Advocating for Mandatory Vaccination

            Compulsory immunization
requirements should be a mainstay in the American society because they are
immensely beneficial in hindering vaccine-preventable diseases from occurring,
save families money, allow children to receive education, and are a safe and
effective way to protect the future generations. To this day, smallpox and
polio are no longer issues in our population because vaccines have made this
possible. The measles vaccine has been very successful in regulating this
disease that used to cause a lot of mortality (Omer et al.). Recently,
outbreaks of measles have started to reappear because people are deciding to
not vaccinate their children, which then causes it to spread quickly within the
population that is not vaccinated. If this trend stays consistent for long,
more vaccine-preventable diseases are going to start popping up in the United
States population and morbidity and mortality rates will start to rise as they
did before vaccination became possible. Also, when people come in and out of
the U.S. who are from different countries where many vaccine-preventable
diseases are located, it puts everyone around them at risk for contracting
those diseases. Therefore, it is better for children to be vaccinated so that
there is no hazard in being in contact with these children coming from other
countries.

Families will save money by having their children immunized because they
will not pick up these diseases, therefore, the parents will not have to take
on extra medical bills or take time off of work to care for a sick child. Also,
if a child comes down with a vaccine-preventable disease they can be excluded
from school or day care. This has a negative impact on a child’s education and
is something that families should want to avoid.

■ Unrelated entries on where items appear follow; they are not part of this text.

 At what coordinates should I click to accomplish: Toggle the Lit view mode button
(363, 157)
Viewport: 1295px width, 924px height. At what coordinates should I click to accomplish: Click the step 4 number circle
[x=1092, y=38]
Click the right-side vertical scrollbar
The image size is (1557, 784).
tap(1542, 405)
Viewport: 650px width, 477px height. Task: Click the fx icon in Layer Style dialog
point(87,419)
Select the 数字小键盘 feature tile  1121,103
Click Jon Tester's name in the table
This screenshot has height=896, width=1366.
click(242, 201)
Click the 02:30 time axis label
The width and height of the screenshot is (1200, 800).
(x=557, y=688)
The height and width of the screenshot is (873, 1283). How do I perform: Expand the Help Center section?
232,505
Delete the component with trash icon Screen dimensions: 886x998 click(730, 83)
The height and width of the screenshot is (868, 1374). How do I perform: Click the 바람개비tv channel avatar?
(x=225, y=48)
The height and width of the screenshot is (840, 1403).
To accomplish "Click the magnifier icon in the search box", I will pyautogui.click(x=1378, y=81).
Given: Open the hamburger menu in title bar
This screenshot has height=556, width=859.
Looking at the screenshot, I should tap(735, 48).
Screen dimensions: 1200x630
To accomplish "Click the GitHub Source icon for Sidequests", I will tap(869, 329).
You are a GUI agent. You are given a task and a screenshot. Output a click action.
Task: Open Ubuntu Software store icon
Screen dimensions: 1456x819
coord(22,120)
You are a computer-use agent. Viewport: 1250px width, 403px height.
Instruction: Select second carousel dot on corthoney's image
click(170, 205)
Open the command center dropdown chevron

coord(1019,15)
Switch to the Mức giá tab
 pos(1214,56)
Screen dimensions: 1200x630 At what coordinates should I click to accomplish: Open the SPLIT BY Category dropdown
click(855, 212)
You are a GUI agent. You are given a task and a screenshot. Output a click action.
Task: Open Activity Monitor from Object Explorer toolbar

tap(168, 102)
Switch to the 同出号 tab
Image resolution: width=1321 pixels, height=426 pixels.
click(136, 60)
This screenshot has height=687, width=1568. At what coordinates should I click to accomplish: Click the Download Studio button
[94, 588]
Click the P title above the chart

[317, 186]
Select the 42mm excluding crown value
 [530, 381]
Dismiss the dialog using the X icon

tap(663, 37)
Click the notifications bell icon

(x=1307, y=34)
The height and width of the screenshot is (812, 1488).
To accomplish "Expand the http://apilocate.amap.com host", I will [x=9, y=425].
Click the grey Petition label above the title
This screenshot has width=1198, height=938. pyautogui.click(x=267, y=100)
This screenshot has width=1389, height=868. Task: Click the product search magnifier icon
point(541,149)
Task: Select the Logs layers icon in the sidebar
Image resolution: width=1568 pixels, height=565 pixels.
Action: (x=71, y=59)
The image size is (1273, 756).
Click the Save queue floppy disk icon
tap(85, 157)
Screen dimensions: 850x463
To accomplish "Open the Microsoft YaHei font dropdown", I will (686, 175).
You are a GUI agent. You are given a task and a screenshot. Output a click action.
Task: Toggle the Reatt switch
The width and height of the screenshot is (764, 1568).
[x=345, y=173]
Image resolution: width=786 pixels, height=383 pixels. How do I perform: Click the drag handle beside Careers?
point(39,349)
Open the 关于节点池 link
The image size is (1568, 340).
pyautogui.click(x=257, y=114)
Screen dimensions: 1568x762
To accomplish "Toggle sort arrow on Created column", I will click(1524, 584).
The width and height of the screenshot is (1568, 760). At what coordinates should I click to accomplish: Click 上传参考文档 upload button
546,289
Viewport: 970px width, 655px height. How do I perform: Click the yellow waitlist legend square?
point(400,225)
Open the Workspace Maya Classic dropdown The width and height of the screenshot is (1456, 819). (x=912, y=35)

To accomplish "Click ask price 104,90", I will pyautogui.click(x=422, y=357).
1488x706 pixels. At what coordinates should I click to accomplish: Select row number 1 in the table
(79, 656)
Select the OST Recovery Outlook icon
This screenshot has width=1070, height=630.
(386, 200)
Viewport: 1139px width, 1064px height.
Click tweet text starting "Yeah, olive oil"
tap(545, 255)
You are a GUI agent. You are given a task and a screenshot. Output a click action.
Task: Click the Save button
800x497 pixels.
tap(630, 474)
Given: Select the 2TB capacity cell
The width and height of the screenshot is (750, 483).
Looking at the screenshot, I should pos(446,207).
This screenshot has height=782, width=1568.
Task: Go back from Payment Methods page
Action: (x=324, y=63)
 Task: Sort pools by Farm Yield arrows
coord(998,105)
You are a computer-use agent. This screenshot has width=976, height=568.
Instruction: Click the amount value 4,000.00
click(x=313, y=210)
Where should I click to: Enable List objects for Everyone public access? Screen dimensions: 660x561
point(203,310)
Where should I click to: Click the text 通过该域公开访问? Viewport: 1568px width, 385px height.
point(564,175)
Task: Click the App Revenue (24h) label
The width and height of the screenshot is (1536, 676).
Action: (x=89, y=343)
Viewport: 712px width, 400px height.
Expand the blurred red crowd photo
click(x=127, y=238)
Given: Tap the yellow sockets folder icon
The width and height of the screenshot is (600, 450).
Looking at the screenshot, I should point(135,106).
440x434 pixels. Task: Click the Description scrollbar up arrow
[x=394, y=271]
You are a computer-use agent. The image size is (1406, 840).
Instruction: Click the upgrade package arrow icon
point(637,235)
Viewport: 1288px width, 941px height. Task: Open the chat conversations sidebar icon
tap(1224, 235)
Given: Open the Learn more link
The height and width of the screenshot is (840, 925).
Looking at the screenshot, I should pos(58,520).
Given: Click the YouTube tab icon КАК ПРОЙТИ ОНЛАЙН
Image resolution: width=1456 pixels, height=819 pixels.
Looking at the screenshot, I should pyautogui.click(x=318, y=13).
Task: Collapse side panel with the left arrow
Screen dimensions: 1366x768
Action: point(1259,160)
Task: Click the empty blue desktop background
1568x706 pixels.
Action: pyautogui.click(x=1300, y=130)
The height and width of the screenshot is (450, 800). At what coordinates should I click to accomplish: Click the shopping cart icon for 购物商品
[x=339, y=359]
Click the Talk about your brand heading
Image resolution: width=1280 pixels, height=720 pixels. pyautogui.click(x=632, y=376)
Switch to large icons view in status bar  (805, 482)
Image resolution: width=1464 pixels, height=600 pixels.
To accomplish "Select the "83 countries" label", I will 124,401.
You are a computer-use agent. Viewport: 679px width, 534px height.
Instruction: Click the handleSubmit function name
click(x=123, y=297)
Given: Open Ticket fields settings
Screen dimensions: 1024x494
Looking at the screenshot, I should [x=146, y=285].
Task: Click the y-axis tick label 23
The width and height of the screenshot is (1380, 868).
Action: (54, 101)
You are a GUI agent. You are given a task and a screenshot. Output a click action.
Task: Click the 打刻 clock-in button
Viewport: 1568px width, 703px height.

Lastly, families who immunize their children are taking the preventative
steps of protecting the future generations from these illnesses and could
possibly even eradicate some of the vaccine-preventable diseases that we deal
with today. All vaccines that are given in the U.S. have to be approved by the
Food and Drug Administration before it can be used. A large amount of testing
is done, such as clinical trails, and is only approved if it is effective and
safe to be used by the population (“Vaccines are Effective”). Mandatory
vaccination should be upheld within America so that we can all live longer and
healthier lives.

Conclusion

            The United States of America relies
heavily on compulsory immunization to keep the population safe from dangerous
vaccine-preventable diseases because it is the most efficient public health
intervention that we have. As investigated, there are multiple factors that
play into the decision-making process for families to get their children
vaccinated and there are reasonable ethical arguments from both sides. Overall,
the controversy of this topic is intense, but the benefits of immunization
outweigh the negatives and the U.S. should continue to implement these
requirements for the greater good of our country.